Excellent pasture growing conditions that have supported impressive gains in dairy production over the past 18 months are not expected to carry on indefinitely. Assuming a more normal weather pattern and stable cow numbers, NZ milk production in 2013 is forecast at 20.20 million metric tons (MMT), slightly lower (nearly one per cent) than last year’s estimated production level of 20.35 MMT. 2012 production was seven per cent higher than in 2011, which in turn was 10 per cent higher than in 2010.

Taking into account that cow numbers have only risen by about seven per cent over the two-year period (2011-2012), the production increases are a testament to the considerable genetic potential of the national herd that was just waiting to be expressed under the right environmental conditions.

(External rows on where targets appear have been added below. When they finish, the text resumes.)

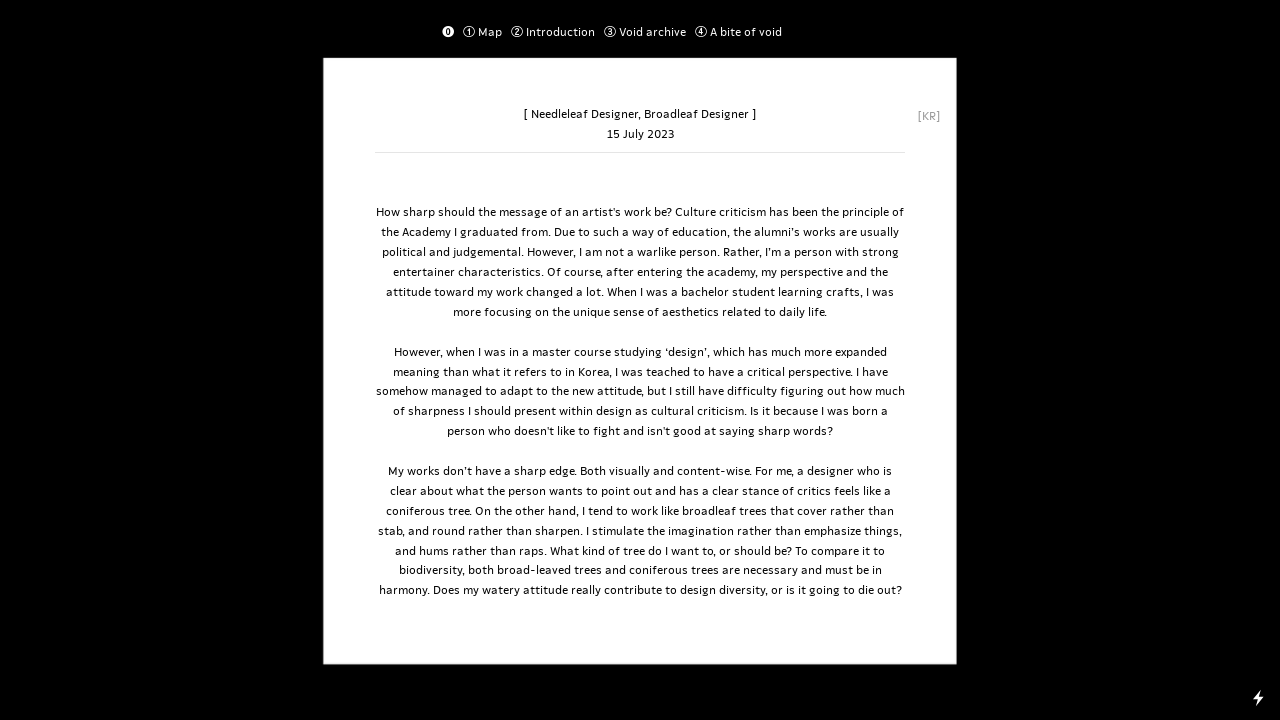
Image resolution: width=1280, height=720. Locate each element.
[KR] (929, 115)
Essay (820, 31)
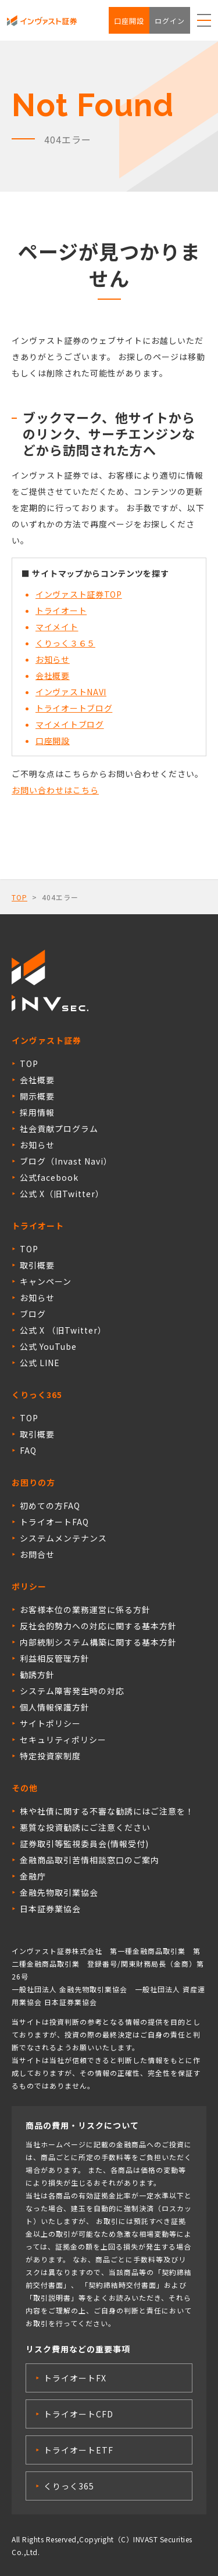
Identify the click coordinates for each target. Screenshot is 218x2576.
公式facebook (49, 1177)
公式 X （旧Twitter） (63, 1330)
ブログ (33, 1314)
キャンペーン (46, 1281)
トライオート (61, 610)
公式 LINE (40, 1362)
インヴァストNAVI (70, 692)
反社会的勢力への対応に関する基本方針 (98, 1626)
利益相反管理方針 (55, 1658)
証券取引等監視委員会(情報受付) (84, 1843)
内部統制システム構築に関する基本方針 (98, 1642)
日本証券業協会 (50, 1908)
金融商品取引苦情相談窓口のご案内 (89, 1860)
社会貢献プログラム (59, 1128)
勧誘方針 (37, 1674)
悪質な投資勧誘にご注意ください (85, 1827)
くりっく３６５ (65, 643)
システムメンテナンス (63, 1538)
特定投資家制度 (50, 1756)
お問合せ (37, 1554)
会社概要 (52, 675)
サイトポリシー (50, 1723)
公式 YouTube (48, 1346)
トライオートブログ (73, 708)
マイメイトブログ (69, 724)
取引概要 (37, 1265)
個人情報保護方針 (55, 1707)
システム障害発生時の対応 (72, 1691)
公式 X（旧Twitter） (62, 1193)
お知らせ (52, 659)
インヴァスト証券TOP (78, 594)
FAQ (28, 1450)
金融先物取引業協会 (59, 1892)
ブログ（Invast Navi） (66, 1161)
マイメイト (56, 627)
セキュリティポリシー (63, 1739)
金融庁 (33, 1876)
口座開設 (129, 21)
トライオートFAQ (54, 1522)
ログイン (170, 21)
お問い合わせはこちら (55, 790)
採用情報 (37, 1112)
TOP (19, 897)
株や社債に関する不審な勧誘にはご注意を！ (107, 1811)
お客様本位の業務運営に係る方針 (85, 1609)
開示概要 (37, 1096)
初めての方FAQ (50, 1505)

Whole milk powder is expected to remain the product of choice for NZ dairy processors. Although milk supply is expected to decline (marginally) in 2013, WMP production is forecast at 1.25 MMT, the same as the estimated 2012 production level, which is about 10 per cent higher than in 2011. In 2012, production capacity has been expanded by the addition of a new 15 MT/hr powder drier (75-100,000 MT/year); this will be followed in 2013 by the addition of a 30 MT/hr drier (up to 200,000 MT/year).

In response to a smaller milk supply, production of cheese, butter/anhydrous milkfat, and skim milk powder are all expected to decline slightly in 2013. In 2012, cheese production is expected to be up 14.8 per cent year-on-year and is estimated at 310,000 MT; butter/AMF up 5.7 per cent at 499,000 MT; followed by SMP up 6.6 per cent at 390,000 MT. Basically all the result of the big increase in milk supply during 2012.

Over 95 per cent of New Zealand’s dairy production is exported in one form or another, thus as production increases so too do exports. Inventories are forecast to be up approximately 20 per cent at the end of 2012, moderating the between year changes in export shipments. For 2013 total PSD commodity exports are forecast at 2.53 MMT a 3.5 per cent increase on the 2012 estimated export level of 2.45 MMT, which in turn is about 6.6 per cent ahead of 2011 exports.

WMP is consistently the standout performer growing from an estimated export level of 1.218 MMT in 2012 to a forecast of 1.275 MMT in 2013. Cheese is enjoying somewhat of a reprieve at the moment and is expected to buck a trend of reduced exports since 2006 and come in with exports of around 275,000 MT for both 2013 and 2012.

On the regulatory front, Fonterra, which processes approximately 89 per cent of the milk produced in New Zealand, is expected to implement “Trading Among Farmers” (TAF) by the end of 2012. TAF, a huge constitutional shift, is designed to substantially remove redemption risk from the Cooperatives balance sheet. The proposed changes have not been without controversy.